**Task to complete**
Show every line of the listing below that contains the string "Start".

Entries on where items are located
--------------------
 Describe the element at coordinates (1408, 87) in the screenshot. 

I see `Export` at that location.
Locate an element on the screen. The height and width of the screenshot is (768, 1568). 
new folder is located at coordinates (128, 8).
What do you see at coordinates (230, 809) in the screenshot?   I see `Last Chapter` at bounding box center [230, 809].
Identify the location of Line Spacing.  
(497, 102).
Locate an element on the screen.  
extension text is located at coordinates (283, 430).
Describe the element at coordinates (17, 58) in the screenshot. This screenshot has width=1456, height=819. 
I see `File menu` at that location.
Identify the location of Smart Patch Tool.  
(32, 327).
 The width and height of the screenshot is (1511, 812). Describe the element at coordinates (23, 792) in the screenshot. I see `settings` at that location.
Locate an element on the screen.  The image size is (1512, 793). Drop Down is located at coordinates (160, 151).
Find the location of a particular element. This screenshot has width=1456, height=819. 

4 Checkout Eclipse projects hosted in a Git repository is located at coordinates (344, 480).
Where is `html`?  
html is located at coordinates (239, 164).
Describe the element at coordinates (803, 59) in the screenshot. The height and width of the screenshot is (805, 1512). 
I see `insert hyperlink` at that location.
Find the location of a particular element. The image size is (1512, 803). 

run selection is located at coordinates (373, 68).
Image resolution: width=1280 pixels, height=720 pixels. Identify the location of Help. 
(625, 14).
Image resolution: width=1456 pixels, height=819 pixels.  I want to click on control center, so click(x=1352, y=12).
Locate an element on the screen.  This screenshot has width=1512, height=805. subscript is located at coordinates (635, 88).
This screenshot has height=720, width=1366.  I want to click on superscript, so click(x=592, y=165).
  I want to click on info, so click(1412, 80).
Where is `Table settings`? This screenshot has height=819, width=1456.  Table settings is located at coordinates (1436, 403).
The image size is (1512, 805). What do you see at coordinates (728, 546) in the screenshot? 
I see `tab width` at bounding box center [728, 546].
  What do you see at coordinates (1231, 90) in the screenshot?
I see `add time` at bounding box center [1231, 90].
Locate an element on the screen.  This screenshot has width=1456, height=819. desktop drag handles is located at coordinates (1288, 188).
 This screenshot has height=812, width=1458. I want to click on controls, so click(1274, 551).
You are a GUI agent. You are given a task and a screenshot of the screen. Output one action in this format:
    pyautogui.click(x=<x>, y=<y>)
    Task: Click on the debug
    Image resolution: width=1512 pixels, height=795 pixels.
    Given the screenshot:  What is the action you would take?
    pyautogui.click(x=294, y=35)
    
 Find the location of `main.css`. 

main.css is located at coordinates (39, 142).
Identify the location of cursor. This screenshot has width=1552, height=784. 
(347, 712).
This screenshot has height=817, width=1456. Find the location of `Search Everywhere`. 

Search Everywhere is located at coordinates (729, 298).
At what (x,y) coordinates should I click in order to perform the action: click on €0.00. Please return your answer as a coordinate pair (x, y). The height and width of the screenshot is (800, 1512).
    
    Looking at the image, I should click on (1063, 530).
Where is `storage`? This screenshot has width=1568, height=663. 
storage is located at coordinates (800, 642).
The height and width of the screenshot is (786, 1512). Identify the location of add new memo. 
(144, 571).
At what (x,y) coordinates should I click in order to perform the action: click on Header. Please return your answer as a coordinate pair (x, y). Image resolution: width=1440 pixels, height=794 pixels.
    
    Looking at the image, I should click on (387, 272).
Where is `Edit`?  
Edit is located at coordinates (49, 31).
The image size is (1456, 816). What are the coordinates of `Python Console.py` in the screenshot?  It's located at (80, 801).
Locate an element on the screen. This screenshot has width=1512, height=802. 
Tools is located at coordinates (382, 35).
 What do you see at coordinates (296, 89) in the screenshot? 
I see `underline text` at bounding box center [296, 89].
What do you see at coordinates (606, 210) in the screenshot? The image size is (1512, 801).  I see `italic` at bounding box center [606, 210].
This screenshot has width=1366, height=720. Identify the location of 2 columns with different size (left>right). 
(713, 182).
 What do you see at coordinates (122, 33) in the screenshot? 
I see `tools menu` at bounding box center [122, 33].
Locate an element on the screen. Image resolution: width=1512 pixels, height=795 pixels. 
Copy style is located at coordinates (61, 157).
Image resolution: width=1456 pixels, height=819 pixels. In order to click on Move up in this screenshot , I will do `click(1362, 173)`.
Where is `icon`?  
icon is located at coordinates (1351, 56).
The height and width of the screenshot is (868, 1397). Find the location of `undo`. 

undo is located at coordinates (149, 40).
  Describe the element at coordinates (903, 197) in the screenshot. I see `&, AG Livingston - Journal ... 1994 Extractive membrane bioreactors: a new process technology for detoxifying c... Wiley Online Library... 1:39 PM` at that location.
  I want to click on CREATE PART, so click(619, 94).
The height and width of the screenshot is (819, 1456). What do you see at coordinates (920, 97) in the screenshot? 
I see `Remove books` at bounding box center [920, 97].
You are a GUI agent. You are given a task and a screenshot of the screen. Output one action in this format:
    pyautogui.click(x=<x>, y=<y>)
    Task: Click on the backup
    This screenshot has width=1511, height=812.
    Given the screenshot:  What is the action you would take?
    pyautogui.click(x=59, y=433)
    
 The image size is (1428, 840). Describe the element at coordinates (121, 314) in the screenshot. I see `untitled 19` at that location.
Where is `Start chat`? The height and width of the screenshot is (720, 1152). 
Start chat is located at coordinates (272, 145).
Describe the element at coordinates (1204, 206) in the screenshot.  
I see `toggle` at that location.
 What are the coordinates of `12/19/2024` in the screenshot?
--------------------
**Result for this exercise**
Where is `Start chat`? The height and width of the screenshot is (720, 1152). 
Start chat is located at coordinates (272, 145).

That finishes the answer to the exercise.